TASK STATEMENT:
Show every line of the data below that includes the word "computer".
++++ AVAILABLE RECORDS ++++
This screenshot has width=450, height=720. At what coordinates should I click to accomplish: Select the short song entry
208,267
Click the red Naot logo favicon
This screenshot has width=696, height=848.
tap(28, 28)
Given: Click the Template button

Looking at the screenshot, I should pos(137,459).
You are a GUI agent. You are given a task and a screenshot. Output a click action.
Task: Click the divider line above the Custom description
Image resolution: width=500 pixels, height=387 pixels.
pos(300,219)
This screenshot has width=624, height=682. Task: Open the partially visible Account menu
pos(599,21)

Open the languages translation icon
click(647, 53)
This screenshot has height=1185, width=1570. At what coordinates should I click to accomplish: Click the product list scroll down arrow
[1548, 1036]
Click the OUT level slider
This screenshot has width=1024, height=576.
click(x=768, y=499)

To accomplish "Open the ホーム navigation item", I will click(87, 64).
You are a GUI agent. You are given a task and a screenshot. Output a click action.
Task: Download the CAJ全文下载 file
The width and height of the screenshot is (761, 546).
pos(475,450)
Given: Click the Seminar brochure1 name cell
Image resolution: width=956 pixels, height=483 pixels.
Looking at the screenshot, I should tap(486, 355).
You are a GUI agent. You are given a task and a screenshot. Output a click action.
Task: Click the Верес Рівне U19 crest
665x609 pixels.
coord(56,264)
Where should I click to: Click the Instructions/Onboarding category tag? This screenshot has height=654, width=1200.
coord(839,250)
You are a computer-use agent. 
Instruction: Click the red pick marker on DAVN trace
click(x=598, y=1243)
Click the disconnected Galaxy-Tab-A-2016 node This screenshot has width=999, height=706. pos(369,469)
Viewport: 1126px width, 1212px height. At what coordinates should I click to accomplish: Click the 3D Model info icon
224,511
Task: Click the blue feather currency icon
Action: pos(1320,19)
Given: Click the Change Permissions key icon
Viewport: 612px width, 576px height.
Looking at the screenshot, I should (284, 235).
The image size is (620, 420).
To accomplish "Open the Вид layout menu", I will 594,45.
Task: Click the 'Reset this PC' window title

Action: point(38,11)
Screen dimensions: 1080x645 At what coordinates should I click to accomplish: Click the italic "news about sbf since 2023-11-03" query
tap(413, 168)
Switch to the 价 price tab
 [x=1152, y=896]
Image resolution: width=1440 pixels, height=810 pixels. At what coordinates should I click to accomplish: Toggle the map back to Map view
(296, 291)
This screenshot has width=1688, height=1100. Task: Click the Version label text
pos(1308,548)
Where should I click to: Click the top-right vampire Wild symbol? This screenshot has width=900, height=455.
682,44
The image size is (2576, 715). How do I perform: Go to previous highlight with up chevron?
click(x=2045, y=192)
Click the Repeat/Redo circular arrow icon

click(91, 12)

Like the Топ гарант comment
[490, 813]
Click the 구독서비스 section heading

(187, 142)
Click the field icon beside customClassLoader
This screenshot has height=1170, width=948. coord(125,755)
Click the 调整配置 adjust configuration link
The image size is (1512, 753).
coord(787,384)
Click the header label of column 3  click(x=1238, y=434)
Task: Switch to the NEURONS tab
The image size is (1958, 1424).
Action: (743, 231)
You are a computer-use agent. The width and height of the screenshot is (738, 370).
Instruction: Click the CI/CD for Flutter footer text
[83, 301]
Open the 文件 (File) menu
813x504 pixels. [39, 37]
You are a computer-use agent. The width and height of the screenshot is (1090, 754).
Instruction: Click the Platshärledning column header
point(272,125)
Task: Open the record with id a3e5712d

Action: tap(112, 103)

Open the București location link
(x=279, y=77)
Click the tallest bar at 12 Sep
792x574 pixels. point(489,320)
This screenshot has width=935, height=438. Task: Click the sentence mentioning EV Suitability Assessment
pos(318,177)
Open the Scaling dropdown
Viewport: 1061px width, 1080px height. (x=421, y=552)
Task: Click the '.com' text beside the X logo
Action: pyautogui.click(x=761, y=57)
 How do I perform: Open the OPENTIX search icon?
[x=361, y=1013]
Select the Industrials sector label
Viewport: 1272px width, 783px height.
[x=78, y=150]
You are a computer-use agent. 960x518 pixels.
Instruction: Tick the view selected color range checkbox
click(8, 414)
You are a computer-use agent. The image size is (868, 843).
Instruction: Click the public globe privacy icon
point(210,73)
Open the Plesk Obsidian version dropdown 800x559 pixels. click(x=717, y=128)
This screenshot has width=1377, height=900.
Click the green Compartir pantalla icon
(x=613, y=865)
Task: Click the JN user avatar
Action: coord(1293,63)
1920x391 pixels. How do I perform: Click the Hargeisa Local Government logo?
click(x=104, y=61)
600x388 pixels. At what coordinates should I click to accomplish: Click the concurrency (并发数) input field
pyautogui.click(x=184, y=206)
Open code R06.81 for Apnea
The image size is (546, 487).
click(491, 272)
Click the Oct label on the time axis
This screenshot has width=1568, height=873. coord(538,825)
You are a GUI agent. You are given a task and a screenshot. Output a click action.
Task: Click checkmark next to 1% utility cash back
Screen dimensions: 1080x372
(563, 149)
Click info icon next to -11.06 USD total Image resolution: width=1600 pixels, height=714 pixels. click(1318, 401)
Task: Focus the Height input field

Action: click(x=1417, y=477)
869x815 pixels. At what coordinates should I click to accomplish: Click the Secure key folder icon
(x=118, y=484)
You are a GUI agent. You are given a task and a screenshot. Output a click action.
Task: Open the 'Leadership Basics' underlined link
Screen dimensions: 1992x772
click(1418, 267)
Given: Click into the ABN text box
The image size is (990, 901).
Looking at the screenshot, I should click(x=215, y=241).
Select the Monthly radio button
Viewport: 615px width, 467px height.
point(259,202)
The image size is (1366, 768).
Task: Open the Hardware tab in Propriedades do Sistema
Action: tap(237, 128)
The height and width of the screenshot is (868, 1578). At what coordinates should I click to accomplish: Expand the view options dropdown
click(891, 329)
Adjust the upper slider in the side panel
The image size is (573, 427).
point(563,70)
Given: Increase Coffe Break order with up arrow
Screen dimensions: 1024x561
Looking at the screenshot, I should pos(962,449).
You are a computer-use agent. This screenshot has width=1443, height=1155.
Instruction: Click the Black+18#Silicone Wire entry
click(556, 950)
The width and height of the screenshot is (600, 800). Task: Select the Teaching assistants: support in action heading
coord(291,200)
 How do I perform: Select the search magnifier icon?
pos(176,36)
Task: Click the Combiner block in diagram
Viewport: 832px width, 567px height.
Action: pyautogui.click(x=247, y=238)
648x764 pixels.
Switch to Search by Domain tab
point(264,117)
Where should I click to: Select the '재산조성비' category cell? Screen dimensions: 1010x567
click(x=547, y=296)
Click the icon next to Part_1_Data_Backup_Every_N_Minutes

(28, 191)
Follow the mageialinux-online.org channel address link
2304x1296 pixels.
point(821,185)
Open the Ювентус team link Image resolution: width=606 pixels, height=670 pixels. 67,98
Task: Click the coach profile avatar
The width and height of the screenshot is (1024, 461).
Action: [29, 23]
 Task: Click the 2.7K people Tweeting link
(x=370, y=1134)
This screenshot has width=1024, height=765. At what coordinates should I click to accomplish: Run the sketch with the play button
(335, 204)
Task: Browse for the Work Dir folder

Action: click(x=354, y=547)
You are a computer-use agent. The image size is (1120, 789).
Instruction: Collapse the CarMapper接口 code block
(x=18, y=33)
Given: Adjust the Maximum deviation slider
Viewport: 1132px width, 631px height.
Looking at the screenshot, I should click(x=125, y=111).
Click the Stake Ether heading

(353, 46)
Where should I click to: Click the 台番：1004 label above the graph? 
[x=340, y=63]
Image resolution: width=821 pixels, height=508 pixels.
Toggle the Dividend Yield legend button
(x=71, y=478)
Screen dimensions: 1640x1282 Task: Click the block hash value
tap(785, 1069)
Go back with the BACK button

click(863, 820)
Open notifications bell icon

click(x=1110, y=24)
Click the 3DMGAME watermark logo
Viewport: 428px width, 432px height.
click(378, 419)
++++
REPLY:
You are a computer-use agent. 
You are a computer-use agent. The width and height of the screenshot is (738, 370).
You are a computer-use agent. The width and height of the screenshot is (1090, 754).
You are a computer-use agent. 960x518 pixels.
You are a computer-use agent. The image size is (868, 843).
You are a computer-use agent. This screenshot has width=1443, height=1155.
You are a computer-use agent. The image size is (1120, 789).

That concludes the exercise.